Records excerpted from a collection:
• • •

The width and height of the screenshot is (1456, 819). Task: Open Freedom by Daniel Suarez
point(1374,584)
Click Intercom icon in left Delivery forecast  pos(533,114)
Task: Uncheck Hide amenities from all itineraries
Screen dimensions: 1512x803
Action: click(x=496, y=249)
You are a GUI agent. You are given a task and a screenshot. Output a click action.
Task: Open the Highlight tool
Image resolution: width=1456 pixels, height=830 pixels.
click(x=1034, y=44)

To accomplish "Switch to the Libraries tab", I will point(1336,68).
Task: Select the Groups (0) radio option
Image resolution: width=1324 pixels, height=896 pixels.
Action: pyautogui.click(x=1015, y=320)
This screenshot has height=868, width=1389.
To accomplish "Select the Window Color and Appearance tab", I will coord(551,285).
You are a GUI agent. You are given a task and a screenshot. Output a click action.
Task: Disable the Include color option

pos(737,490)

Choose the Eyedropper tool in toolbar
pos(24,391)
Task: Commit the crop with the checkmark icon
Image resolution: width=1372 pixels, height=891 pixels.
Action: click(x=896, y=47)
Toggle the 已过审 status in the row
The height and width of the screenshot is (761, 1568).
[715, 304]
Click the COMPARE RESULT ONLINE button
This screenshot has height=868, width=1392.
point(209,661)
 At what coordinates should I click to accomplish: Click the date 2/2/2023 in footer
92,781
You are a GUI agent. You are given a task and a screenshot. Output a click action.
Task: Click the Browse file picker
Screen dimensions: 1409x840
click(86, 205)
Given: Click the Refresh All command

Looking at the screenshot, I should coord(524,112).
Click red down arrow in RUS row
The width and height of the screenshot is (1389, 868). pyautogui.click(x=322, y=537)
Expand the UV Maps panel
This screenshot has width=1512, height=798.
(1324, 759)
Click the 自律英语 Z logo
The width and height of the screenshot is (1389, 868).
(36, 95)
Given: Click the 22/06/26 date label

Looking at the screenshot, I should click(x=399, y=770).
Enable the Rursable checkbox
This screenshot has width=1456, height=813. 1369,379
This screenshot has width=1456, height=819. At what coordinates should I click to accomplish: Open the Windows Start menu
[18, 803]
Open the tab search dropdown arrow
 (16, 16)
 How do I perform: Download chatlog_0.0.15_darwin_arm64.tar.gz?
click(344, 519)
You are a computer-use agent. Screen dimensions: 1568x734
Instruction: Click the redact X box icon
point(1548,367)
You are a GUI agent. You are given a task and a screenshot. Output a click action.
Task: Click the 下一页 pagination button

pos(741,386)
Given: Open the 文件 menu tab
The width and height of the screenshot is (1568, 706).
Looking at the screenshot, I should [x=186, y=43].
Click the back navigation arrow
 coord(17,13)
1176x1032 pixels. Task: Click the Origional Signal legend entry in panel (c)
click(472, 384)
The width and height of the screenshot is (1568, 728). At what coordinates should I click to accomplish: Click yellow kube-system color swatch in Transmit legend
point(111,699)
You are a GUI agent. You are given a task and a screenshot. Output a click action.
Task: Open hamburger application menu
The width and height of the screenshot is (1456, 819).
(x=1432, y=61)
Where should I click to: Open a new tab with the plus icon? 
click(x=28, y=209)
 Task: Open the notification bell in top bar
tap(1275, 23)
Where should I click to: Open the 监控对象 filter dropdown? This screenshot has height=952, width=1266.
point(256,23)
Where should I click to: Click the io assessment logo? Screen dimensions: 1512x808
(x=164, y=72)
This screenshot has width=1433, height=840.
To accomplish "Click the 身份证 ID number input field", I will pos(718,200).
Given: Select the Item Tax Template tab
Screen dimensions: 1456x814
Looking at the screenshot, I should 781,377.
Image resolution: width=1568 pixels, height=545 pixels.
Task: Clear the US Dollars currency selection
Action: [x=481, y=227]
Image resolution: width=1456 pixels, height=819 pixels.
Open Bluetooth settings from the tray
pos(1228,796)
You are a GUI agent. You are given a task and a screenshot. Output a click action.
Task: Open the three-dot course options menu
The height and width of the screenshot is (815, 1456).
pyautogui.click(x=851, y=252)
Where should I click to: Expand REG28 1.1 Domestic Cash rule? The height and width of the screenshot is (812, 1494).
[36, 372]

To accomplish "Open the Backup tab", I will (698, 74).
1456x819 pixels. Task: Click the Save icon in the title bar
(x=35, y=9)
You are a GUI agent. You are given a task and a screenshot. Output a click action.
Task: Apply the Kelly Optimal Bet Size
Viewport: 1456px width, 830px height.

• • •

• _Exercise objective_
The required answer is the exact run of lines above starting at the line with "The height and width of the screenshot is (815, 1456)." and ending at the line with "Task: Apply the Kelly Optimal Bet Size", with both ends present.

• _Result of this task_
The height and width of the screenshot is (815, 1456).
pyautogui.click(x=851, y=252)
Where should I click to: Expand REG28 1.1 Domestic Cash rule? The height and width of the screenshot is (812, 1494).
[36, 372]

To accomplish "Open the Backup tab", I will (698, 74).
1456x819 pixels. Task: Click the Save icon in the title bar
(x=35, y=9)
You are a GUI agent. You are given a task and a screenshot. Output a click action.
Task: Apply the Kelly Optimal Bet Size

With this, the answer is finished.